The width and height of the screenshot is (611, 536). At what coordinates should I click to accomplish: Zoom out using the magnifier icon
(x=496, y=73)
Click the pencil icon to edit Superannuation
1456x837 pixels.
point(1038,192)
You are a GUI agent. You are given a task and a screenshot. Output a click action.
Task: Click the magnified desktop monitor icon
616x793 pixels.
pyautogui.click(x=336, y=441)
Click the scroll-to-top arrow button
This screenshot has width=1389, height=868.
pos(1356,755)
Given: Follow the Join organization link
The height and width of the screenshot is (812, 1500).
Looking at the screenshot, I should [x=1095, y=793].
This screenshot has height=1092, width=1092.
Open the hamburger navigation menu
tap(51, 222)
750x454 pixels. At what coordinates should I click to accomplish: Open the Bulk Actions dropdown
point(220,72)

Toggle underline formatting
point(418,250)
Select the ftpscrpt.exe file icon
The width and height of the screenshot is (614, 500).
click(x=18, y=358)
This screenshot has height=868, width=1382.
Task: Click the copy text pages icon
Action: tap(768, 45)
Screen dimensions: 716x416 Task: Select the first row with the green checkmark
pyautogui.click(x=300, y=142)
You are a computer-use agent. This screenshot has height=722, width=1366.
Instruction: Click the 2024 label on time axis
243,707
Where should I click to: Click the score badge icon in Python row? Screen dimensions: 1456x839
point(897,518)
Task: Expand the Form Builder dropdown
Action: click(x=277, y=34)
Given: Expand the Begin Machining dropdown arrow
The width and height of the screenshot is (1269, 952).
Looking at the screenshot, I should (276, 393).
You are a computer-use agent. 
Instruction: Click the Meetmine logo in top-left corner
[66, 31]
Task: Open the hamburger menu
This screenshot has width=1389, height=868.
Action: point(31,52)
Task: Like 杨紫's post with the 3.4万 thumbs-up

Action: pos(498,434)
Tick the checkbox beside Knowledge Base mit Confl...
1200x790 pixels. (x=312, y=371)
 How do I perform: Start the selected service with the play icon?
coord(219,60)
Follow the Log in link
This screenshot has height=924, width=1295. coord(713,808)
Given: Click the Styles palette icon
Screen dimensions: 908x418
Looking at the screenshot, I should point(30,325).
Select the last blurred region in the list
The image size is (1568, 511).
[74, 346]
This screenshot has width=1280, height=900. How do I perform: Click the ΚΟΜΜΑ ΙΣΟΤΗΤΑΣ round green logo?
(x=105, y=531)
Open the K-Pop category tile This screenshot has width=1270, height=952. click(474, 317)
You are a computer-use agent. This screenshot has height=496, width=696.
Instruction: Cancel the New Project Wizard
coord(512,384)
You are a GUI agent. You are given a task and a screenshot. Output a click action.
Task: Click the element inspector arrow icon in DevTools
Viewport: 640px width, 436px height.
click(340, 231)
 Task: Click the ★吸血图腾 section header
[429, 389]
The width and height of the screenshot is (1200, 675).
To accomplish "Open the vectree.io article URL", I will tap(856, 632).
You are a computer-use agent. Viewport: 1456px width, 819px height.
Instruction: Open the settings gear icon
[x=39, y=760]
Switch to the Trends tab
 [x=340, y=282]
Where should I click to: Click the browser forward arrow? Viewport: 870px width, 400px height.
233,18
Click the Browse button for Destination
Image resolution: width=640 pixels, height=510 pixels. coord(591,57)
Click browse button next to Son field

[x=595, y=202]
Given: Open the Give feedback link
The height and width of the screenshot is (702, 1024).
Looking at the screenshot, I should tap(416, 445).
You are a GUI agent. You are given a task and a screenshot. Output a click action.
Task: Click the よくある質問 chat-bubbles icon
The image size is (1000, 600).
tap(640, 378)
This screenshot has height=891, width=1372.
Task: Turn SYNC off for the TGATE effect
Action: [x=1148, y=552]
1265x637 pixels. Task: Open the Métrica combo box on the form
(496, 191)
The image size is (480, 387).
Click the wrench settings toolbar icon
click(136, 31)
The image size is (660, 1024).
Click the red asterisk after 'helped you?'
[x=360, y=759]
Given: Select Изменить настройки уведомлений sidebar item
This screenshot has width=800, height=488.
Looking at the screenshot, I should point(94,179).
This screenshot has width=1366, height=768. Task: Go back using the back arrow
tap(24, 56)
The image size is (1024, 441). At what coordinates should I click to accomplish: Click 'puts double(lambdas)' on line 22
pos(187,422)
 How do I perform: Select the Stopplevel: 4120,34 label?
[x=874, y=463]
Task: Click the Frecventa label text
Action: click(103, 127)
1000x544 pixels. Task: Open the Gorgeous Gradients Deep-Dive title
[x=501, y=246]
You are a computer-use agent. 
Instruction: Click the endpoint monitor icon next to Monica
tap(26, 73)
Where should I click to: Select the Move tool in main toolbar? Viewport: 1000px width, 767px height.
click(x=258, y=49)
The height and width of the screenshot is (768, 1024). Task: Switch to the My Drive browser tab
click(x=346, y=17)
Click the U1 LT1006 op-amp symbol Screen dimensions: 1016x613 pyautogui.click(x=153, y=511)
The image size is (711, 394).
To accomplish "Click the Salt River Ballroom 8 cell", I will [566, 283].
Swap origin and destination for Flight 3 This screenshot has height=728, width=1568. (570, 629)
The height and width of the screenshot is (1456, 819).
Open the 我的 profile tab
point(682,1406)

Work to do: Reproduce the rows starting at the line containing "The image size is (711, 394)." and ending at the last row, substituting "Exchange" for "Swap" and leaving everything else unchanged.

Result for this exercise:
The image size is (711, 394).
To accomplish "Click the Salt River Ballroom 8 cell", I will [566, 283].
Exchange origin and destination for Flight 3 This screenshot has height=728, width=1568. (570, 629)
The height and width of the screenshot is (1456, 819).
Open the 我的 profile tab
point(682,1406)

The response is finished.